Particularly in Europe where climate change and how to do something about it is more important but from the general public and politically, in North America we still see some high ranking politicians ask if climate change is changing because of humans. In Europe, according to an article by Matthew Green and Simon Jessop of Reuters, European investment funds managing over $1.5 trillion in funds have asked the big 4 accounting firms to ensure part of their analysis of companies includes climate-related risks.
It is rare for investors to be proactive, because with investments if you do not like what management is doing, it is easier to sell your holdings and buy into companies that do what you think is better for both the short term and long term. As investors, we either want capital gains and/or profits to pay dividends.

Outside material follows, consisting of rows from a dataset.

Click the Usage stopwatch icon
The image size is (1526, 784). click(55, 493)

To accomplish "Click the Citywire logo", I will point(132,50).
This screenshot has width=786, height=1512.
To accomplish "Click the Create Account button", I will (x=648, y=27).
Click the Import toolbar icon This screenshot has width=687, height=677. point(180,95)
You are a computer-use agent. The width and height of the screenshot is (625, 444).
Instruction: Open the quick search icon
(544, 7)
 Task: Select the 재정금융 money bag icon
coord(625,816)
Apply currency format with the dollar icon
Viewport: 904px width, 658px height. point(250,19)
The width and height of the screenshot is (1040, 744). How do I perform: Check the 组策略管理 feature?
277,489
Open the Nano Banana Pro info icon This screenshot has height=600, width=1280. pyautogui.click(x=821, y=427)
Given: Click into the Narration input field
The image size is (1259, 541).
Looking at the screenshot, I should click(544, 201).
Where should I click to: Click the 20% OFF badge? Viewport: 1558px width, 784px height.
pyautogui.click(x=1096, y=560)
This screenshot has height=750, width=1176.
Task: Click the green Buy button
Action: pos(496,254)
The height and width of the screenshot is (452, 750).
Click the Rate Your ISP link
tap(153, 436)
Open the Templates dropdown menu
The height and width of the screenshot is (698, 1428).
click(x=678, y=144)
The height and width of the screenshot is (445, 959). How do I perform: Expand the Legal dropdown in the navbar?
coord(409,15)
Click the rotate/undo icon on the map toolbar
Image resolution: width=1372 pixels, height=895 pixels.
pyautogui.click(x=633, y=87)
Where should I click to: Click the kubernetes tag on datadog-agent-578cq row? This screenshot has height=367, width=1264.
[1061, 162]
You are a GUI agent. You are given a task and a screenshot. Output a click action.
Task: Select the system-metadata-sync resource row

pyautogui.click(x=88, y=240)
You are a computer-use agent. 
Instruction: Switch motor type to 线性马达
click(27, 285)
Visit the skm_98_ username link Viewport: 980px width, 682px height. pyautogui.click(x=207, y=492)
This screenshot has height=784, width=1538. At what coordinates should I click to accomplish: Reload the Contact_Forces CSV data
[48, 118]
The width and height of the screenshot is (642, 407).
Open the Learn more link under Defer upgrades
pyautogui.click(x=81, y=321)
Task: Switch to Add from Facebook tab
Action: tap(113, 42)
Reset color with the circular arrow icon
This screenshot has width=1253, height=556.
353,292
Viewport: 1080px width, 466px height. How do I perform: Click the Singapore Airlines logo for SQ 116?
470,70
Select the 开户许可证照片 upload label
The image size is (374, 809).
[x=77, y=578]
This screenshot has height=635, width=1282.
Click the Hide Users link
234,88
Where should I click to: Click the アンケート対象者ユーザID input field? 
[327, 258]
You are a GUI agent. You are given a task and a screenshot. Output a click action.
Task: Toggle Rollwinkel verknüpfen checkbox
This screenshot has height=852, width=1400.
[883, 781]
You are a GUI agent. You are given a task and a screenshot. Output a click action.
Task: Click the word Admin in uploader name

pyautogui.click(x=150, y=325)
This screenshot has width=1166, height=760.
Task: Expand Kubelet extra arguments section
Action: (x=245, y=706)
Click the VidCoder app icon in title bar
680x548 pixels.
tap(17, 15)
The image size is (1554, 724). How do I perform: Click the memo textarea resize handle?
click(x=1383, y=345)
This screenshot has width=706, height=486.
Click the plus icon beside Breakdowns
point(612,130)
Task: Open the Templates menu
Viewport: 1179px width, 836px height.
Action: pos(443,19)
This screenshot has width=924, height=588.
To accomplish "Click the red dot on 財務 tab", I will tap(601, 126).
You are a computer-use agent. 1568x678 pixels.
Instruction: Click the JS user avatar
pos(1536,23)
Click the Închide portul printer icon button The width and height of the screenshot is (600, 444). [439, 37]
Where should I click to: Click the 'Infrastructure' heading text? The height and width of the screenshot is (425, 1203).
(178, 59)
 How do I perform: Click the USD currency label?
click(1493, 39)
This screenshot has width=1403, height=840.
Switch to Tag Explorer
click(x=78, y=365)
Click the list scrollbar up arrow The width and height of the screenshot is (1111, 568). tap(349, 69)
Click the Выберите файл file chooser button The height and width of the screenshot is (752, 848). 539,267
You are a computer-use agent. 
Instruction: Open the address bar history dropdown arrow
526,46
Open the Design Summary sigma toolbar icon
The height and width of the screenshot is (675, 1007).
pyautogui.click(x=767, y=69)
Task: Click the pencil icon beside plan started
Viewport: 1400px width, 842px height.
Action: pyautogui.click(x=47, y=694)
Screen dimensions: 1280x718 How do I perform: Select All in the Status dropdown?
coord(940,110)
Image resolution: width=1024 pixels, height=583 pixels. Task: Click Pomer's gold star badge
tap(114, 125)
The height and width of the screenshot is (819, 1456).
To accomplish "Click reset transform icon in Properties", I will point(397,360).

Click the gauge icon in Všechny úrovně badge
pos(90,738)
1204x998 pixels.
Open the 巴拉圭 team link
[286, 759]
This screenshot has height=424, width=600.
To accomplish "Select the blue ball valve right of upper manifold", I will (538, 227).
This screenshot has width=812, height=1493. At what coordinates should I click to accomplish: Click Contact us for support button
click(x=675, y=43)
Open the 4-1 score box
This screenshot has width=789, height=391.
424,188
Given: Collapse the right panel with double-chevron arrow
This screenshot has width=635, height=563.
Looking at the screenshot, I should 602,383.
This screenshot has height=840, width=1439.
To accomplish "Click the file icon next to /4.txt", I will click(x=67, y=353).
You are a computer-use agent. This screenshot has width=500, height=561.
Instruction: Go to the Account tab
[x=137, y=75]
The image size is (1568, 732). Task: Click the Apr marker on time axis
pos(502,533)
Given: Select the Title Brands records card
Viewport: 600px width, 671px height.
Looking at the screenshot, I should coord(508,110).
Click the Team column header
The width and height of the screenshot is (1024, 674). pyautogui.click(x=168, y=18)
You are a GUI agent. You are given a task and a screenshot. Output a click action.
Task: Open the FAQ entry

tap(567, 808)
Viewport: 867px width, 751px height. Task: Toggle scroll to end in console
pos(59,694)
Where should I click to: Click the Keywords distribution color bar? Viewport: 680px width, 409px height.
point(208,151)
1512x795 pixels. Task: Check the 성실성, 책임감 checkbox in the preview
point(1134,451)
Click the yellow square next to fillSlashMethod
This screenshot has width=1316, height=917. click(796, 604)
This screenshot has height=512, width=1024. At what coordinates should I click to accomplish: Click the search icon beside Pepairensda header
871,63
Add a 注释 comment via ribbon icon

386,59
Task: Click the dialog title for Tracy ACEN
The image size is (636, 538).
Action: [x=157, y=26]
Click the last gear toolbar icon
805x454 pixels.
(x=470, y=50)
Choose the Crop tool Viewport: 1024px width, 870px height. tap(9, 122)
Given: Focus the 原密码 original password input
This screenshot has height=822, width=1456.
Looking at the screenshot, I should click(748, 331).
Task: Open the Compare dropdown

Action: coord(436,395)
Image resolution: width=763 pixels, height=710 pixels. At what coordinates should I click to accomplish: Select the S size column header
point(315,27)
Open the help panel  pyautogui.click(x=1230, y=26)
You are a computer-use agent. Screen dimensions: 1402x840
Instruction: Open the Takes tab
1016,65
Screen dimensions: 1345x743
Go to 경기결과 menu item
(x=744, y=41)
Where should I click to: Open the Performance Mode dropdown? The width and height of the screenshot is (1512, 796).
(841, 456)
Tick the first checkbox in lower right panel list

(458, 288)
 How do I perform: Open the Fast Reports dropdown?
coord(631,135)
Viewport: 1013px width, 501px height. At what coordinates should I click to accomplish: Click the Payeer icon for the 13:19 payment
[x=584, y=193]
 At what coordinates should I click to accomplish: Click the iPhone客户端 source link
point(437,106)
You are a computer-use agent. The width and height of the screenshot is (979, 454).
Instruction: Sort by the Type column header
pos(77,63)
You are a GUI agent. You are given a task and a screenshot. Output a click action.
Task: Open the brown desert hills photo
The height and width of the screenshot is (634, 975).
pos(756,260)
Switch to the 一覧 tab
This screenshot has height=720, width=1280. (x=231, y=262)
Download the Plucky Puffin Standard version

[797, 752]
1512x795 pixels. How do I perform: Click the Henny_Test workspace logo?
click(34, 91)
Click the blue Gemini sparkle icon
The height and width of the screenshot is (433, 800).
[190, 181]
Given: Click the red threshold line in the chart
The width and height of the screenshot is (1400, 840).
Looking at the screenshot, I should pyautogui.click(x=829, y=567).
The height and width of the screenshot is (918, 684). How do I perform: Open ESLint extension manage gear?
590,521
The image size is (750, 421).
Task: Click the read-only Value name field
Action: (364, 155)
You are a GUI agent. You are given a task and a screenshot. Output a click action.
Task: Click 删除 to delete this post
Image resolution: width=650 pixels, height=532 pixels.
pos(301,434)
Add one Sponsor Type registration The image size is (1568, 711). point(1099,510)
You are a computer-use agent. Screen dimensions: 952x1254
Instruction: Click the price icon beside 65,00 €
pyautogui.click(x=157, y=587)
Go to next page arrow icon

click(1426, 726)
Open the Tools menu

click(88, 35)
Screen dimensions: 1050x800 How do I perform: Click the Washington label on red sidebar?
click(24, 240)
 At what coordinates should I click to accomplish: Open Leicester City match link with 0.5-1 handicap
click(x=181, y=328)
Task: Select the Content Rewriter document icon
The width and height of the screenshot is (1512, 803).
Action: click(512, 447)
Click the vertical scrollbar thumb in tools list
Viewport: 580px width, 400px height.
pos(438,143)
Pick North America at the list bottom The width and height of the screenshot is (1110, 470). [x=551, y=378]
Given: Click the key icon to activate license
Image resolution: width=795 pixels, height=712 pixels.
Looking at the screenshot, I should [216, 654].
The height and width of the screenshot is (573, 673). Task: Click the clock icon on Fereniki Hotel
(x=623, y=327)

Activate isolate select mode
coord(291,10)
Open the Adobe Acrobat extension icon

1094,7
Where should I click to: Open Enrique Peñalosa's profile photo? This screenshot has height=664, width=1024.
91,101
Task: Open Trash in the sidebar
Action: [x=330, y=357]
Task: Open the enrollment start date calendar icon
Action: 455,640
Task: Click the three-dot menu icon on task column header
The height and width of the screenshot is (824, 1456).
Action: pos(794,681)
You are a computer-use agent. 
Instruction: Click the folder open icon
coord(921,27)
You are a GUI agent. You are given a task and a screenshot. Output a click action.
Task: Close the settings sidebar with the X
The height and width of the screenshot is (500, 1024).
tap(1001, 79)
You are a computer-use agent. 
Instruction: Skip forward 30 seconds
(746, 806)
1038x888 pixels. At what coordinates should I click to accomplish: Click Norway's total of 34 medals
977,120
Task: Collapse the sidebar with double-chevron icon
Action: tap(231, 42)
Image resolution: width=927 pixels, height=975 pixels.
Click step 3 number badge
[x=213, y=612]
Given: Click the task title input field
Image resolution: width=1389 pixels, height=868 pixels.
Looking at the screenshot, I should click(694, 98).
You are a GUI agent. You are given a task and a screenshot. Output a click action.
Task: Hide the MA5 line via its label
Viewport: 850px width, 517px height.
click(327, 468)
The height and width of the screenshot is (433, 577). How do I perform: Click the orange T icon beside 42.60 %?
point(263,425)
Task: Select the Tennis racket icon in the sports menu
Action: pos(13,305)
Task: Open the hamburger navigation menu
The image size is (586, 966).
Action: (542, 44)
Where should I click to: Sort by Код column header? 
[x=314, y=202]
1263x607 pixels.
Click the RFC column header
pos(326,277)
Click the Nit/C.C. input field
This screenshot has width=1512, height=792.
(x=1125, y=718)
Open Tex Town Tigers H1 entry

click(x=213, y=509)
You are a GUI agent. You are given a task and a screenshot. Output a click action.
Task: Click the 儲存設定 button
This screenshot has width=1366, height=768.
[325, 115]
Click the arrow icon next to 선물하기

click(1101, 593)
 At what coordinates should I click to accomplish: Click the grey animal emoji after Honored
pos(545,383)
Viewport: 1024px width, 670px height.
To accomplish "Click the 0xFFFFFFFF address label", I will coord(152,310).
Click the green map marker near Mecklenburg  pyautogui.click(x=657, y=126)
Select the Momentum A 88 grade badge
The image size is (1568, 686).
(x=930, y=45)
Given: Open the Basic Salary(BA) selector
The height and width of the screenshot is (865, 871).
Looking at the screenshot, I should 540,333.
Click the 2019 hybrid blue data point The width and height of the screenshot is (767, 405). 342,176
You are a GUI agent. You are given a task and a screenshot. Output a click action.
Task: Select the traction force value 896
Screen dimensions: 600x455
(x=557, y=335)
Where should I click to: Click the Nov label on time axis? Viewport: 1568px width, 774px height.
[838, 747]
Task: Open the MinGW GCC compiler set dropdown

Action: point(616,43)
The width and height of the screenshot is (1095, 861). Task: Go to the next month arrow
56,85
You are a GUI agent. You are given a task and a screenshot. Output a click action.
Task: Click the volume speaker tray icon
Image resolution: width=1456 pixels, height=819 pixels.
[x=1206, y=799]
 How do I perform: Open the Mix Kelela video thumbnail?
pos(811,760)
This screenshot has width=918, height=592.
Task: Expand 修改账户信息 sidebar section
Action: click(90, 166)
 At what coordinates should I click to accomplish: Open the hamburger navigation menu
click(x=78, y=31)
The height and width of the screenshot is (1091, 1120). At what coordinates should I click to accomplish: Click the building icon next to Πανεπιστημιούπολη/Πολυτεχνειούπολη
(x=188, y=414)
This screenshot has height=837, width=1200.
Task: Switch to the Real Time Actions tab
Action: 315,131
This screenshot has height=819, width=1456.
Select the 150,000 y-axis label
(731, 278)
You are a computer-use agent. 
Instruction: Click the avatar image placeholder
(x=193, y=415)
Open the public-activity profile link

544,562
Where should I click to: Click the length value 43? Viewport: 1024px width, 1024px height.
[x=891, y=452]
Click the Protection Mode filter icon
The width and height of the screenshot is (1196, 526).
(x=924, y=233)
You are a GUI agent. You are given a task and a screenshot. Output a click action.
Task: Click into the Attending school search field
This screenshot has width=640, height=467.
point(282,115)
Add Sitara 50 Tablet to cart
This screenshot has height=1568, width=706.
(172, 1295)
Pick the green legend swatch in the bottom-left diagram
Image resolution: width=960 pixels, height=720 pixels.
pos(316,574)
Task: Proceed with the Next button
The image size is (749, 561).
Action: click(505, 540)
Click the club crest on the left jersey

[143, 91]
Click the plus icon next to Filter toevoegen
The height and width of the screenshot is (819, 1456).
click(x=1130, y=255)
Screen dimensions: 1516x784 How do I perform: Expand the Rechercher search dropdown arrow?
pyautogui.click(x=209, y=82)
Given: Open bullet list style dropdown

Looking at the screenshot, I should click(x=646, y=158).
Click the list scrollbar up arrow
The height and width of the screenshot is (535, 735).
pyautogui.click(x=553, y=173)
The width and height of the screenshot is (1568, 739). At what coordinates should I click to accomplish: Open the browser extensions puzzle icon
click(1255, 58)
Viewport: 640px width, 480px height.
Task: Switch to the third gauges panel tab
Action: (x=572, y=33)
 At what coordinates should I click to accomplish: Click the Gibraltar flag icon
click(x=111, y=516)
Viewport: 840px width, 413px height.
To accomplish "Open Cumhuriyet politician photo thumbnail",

How the company does that, is management’s concerns, as long as they do, investors tend to vote for management during the annual meeting.
Thus it is rare for investment funds to get together to ask for something. Natasha Landell-Mills head of stewardship at asset manager Sarasin & Partners is spearheading the campaign. Letters were sent to the Big Four accounting groups – Ernst & Young, Deloitte, KPMG and PricewaterhouseCoopers. All 4 companies noted they have giving their auditors training into how to factor climate change in their audits.
Linking to dividend paying stocks, usually the auditors take their marching orders from the most risk adverse group – the insurance industry. If the industry loses money, you can be assured they want rules to change to limit their losses and make others pay. As investors you will continue to see greater metrics to examine your company, not just whether it makes a profit and pays a dividend. You will need to decide which is more important and whether you should look for alternatives.